Excerpt to read —
# # # # # # #

Fortunately for me, the H Street Lounge in Washington, DC – which has a very impressive craft beer list – was just a few blocks from where I dropped off my grandson after our visit.

The H Street Whole Foods
Did I mention that the H Street Lounge is located inside a grocery store

That’s correct – it’s located inside a new Whole Foods store in Washington, DC.

*     *     *     *     *

I had never been in a grocery store that sold craft beer on tap for consumption on the premises.

The H Street Lounge had a number of local beers, starting at only $5 a pint, including beers from breweries in DC (Atlas’s “NSFW” imperial black IPA and DC Brau’s ESB), Virginia (Old Ox’s “Black Ox” rye porter and Hardywood’s “The Great Return” IPA), and Maryland (Jailbreak’s “Feed the Monkey” hefeweizen and RAR’s “Bottom Feeder” blonde ale.)

Some of the beers on tap
at the H Street Lounge
Its offerings also included number of beers that didn’t originate in the DMV – including some exotic, high-gravity (i.e., high alcohol) brews.

# # # # # # #

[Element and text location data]

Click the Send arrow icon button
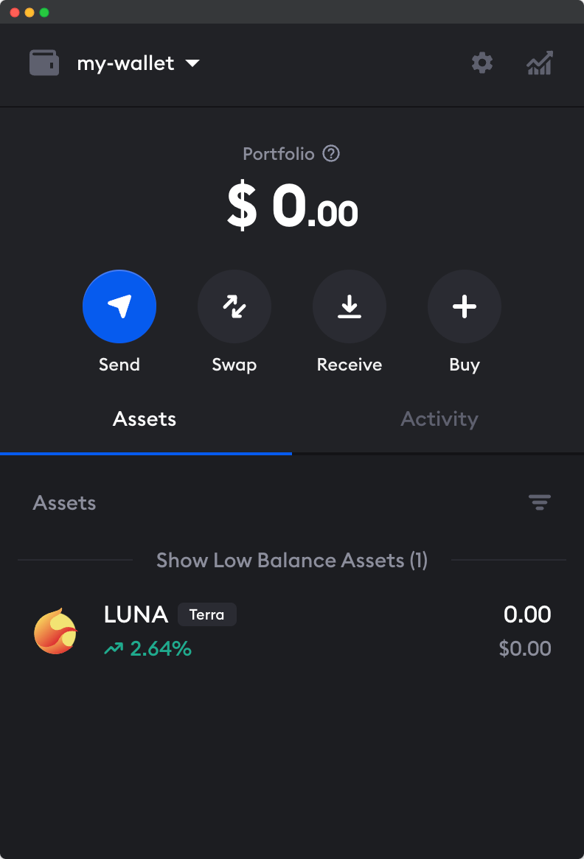The image size is (584, 859). [119, 306]
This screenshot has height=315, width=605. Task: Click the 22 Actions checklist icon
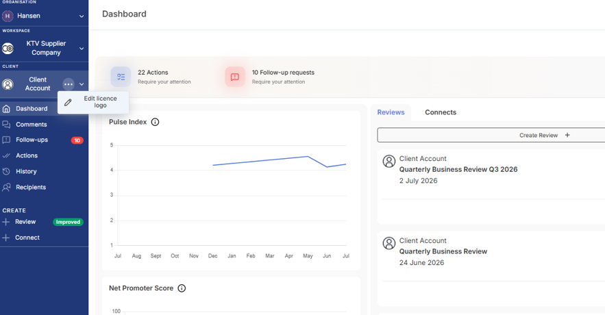[121, 77]
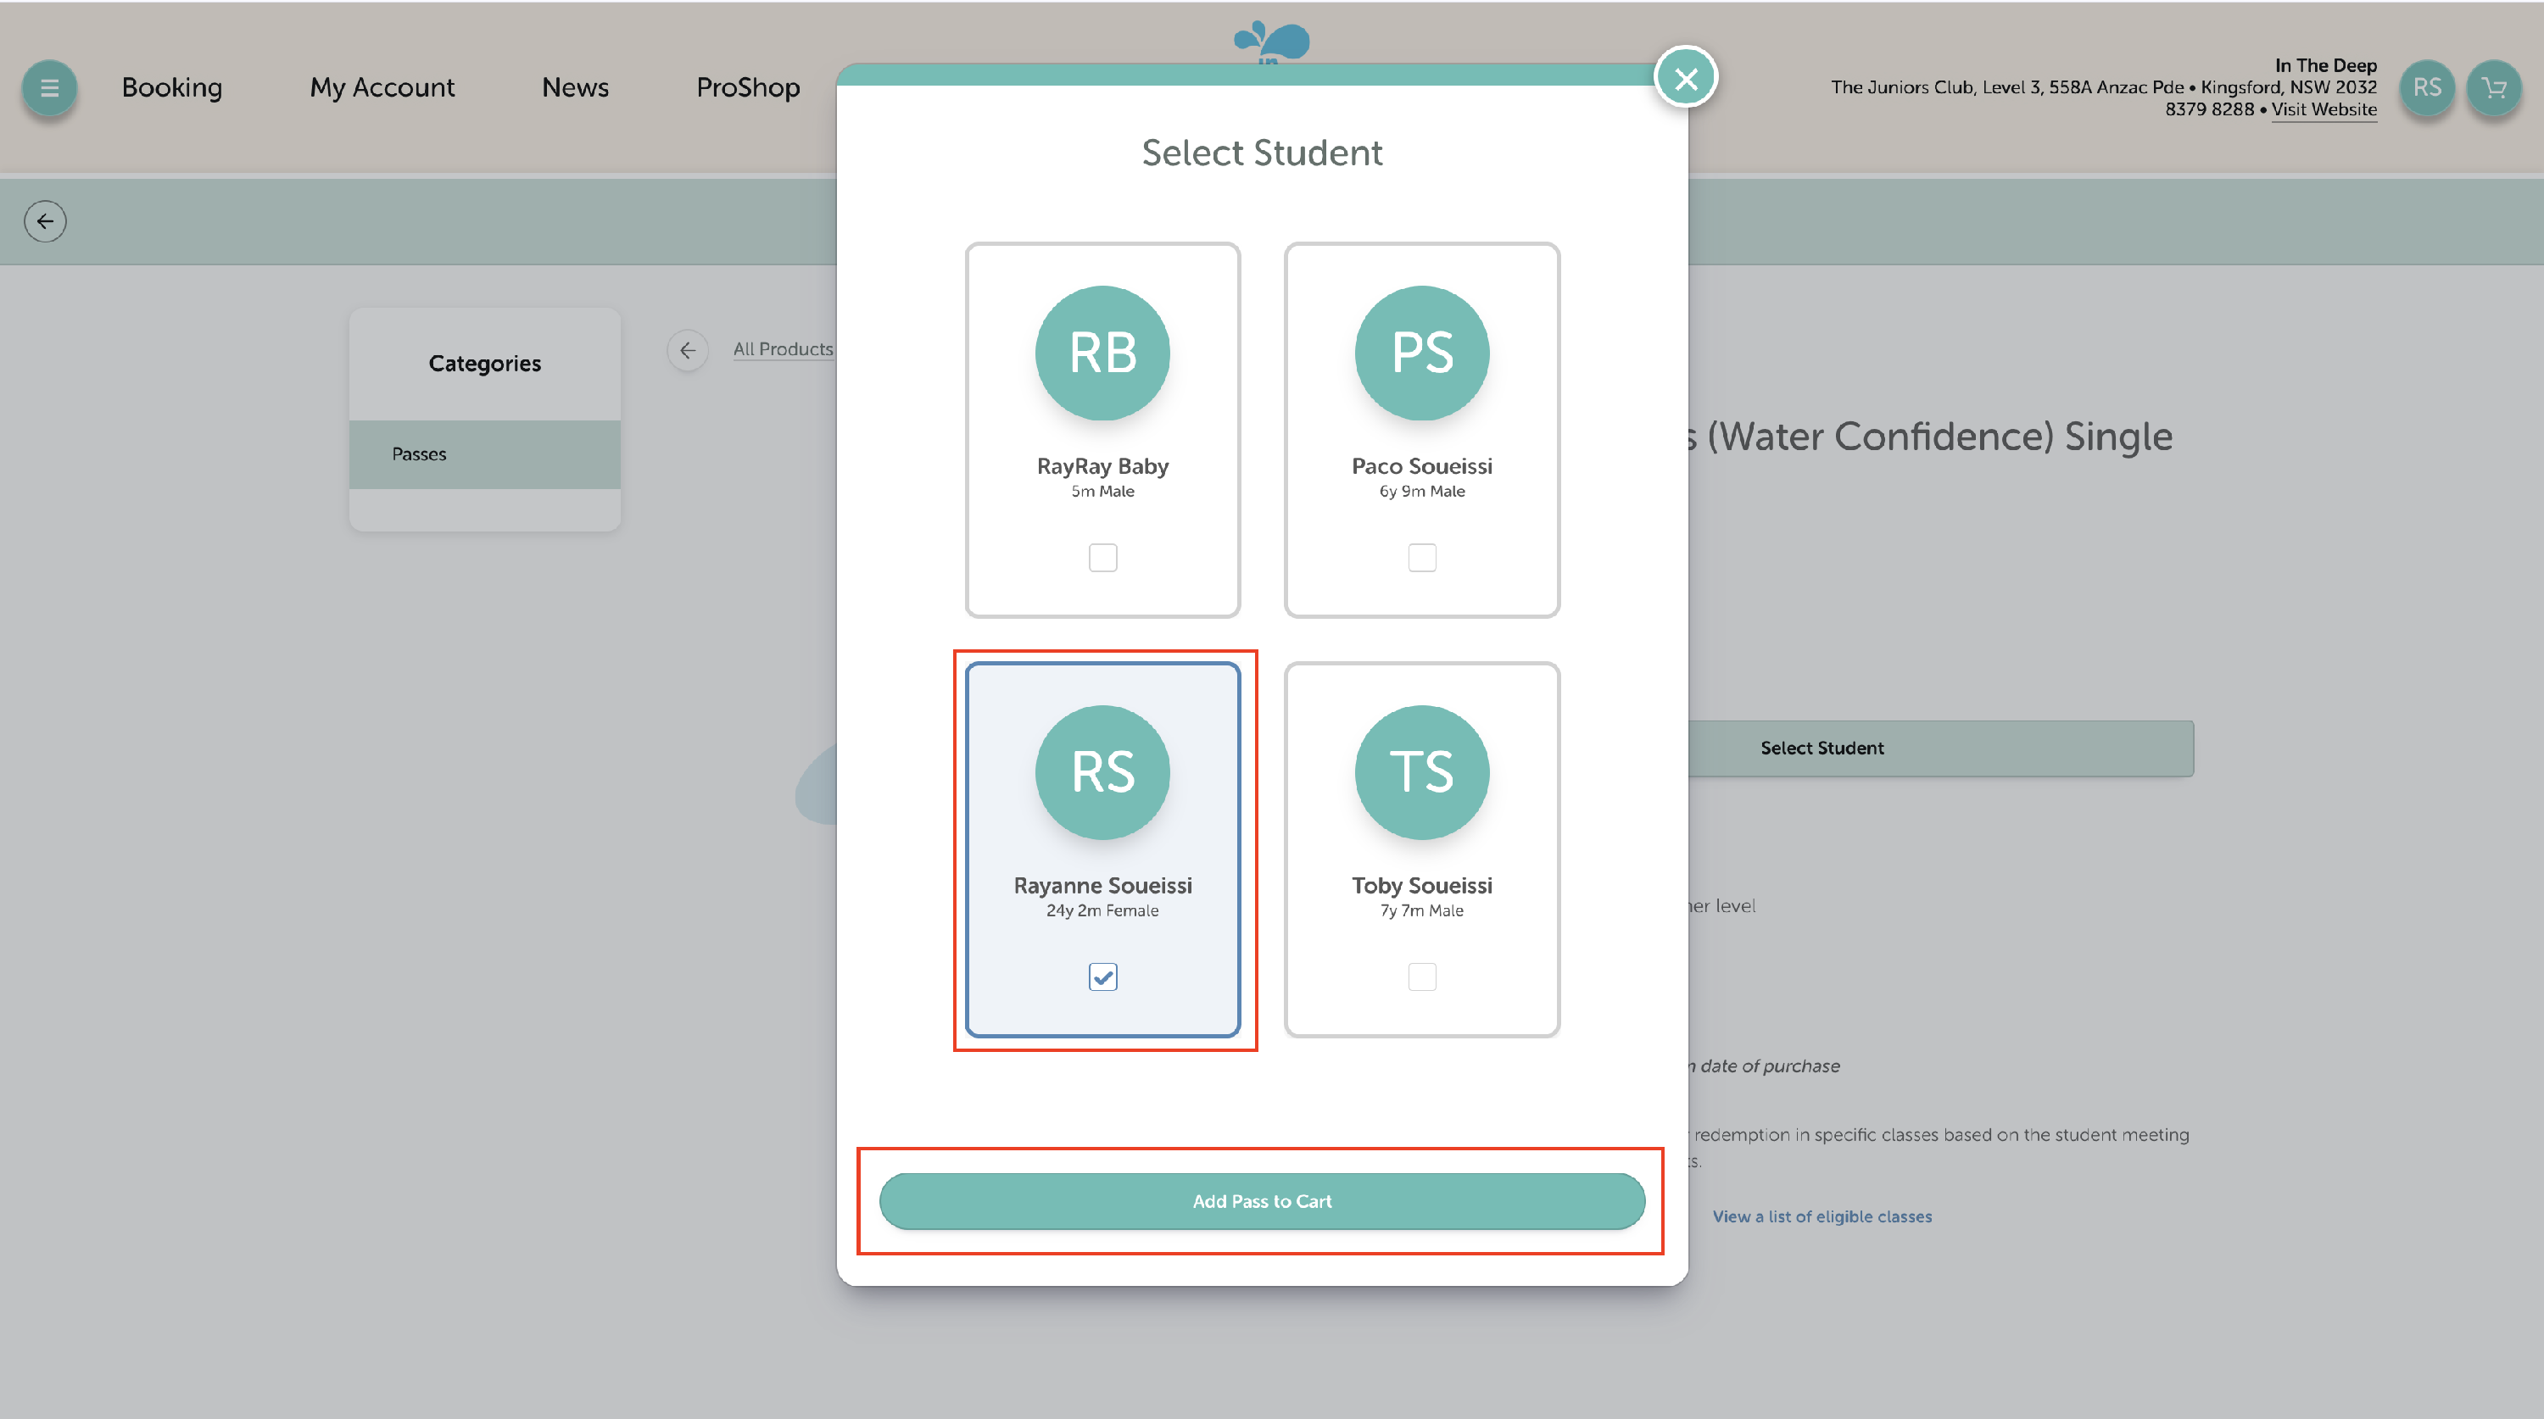The width and height of the screenshot is (2544, 1419).
Task: Open the Booking menu
Action: point(172,88)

# # # # # # #

Challenge A —
List every brewery named in the passage about the H Street Lounge.
Challenge B —
Continue the passage about the H Street Lounge, starting right after its final sentence.
The records above were taken from a separate source.

Written answer A —
Atlas, DC Brau, Old Ox, Hardywood, Jailbreak, RAR

Written answer B —
For example, there were three beers from the Captain Lawrence brewery in New York State – including the “Seeking Alpha” 12% triple IPA – and Unibroue’s “La Fin du Monde,” a Belgian-style tripel that’s brewed in Quebec.    

Even casual craft beer fans are familiar with Boulevard’s highly-regarded “Tank 7” farmhouse ale.  Instead of Tank 7, Whole Foods was pouring “Saison Brett,” a hard-to-find limited-release Tank 7 variant.

Another rare beer available by the pint at that Whole Foods was Firestone Walker’s “Bretta Weisse,” a Berliner weisse that’s aged for eight months in French oak tanks called foeders.  

This way to the H Street Lounge
The famous Tröegs “Mad Elf” ale – a holiday brew flavored with cherries and honey – sells out quickly every year.  But the H Street Bar was offering this 11% ABV ale at a very good price.

The piece de résistance of the bar’s draft beer list was the 2016 Goose Island “Bourbon County Stout,” a legendary 13.8% ABV imperial stout that’s aged in bourbon barrels for the better part of a year.  

*     *     *     *     *

You may think it’s odd to go to a grocery store for a draft beer.  

The Whole Foods that’s home to the H Street Lounge is as much a restaurant as it is a grocery store.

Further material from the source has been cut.